Problème posé a » Recopiez telles quelles les lignes des données, en partant de leur tout début et en vous arrêtant après la ligne qui contient « Image resolution: width=1920 », ces deux bornes comprises.

Extrait »
%%
Qui compose Radio Tout Terrain

Entretien avec Léa, animatrice de la Radio, réalisé par Dédé lors des rencontres artistiques d’aout 2022.

En arrivant dans la Roya, Léa a créé Radio Tout Terrain, un média de proximité qui se veut convivial et participatif. Elle nous raconte l’histoire de la radio et les dispositifs d’expression et de création qu’elle explore avec ce média.

Tu as un parcours théâtral à la base, comment as-tu rencontré le média de la radio ?

C’est un outil par lequel je suis arrivée en autodidacte. La première fois que je m’en suis servi c’était pendant le processus de création d’une pièce de théâtre documentée autour de l’engagement politique. Pour écrire, je suis allée à la rencontre de jeunes qui nourrissaient un affect de révolte. J’ai acheté un enregistreur pour les interviewer, sans trop savoir me servir de cet outil. Dès les premiers entretiens, ce qui m’a tout de suite plu, c’est l’atmosphère particulière que la présence de l’enregistreur crée dans les échanges. On se met à porter attention à la manière dont on parle, il y a parfois un peu d’appréhension… Le fait de partager un moment dense et très intime avec des gens que je ne connaissais pas m’a beaucoup émue. L’intimité continue même après, quand tu réécoutes l’entretien. Il y a d’ailleurs des personnes dont la voix, les mots, les tournures de phrases ont continué à m’habiter pendant longtemps. M’imprégner de la pensée et du langage de ces personnes a fait partie de mon processus d’écriture de la pièce. Finalement, mon écriture c’est un méli-mélo de la langue des autres.

Tu as voulu continuer avec la radio ? Comment ça s’est passé ?

Quand je suis arrivée dans la Roya, j’avais l’envie de monter un petit média local, d’autant plus qu’il n’y en avait pas sur le territoire. Je m’y suis lancée dès les premières semaines alors que j’étais encore dans une phase de découverte de la vallée. Et justement, ça a été une super manière de rentrer en lien avec ce territoire que je ne connaissais pas. La radio c’est une porte d’entrée. Si je m’intéresse à un sujet ou que j’ai envie de rencontrer quelqu’un·e je peux le faire par cet intermédiaire là. Je m’autorise à questionner les gens sur plein de choses, ce que je ne ferais peut-être pas dans un cadre plus informel. La radio pour moi c’est un outil d’accouchement de la parole.

J’ai l’impression qu’il y a deux choses différentes, la prise de son en tant que telle et le média de la radio. Est ce tu peux détailler ces différents aspects ?
%%
Données »
%%
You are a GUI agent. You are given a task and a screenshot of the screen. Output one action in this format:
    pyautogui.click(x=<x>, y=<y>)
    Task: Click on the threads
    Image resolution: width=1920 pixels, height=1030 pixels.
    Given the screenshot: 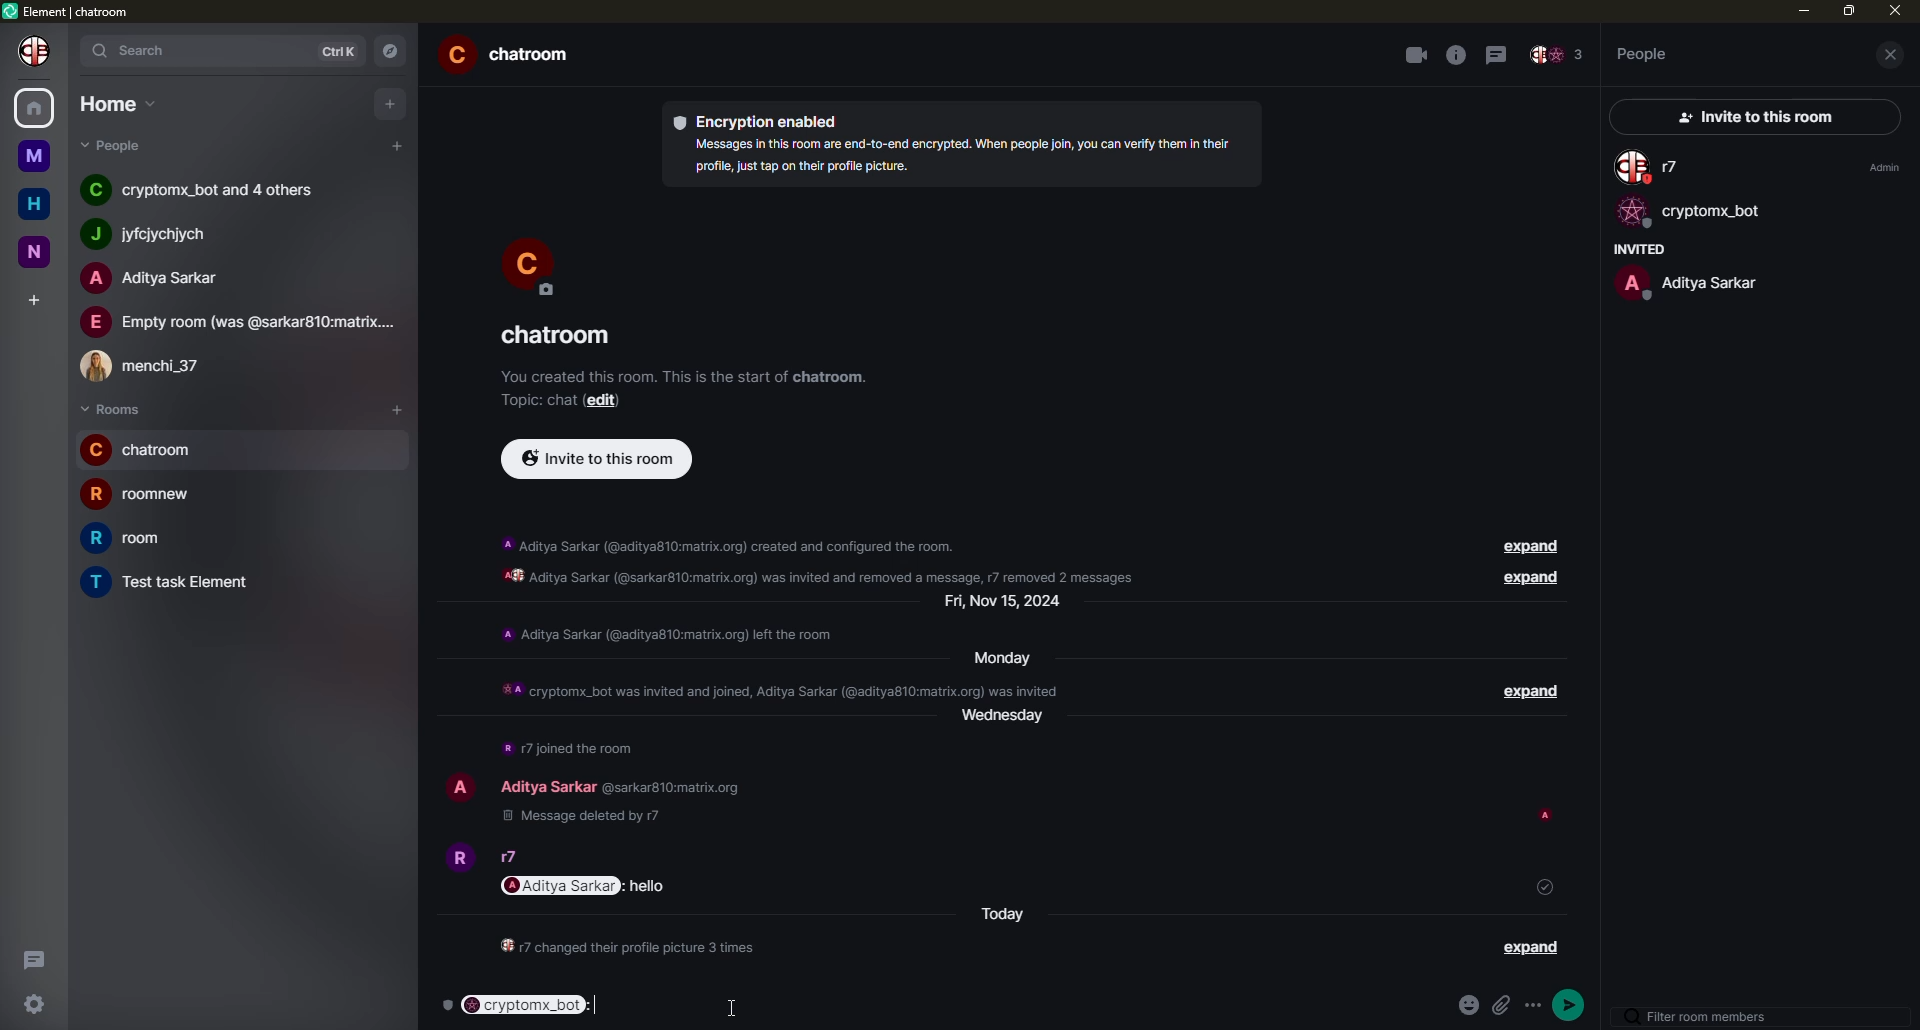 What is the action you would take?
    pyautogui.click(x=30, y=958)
%%
Problème posé b » Dans l'entretien sur Radio Tout Terrain, qu'est-ce que Léa a acheté pour interviewer les jeunes ?

Réponse finale a »
You are a GUI agent. You are given a task and a screenshot of the screen. Output one action in this format:
    pyautogui.click(x=<x>, y=<y>)
    Task: Click on the threads
    Image resolution: width=1920 pixels, height=1030 pixels.

Réponse finale b » Un enregistreur.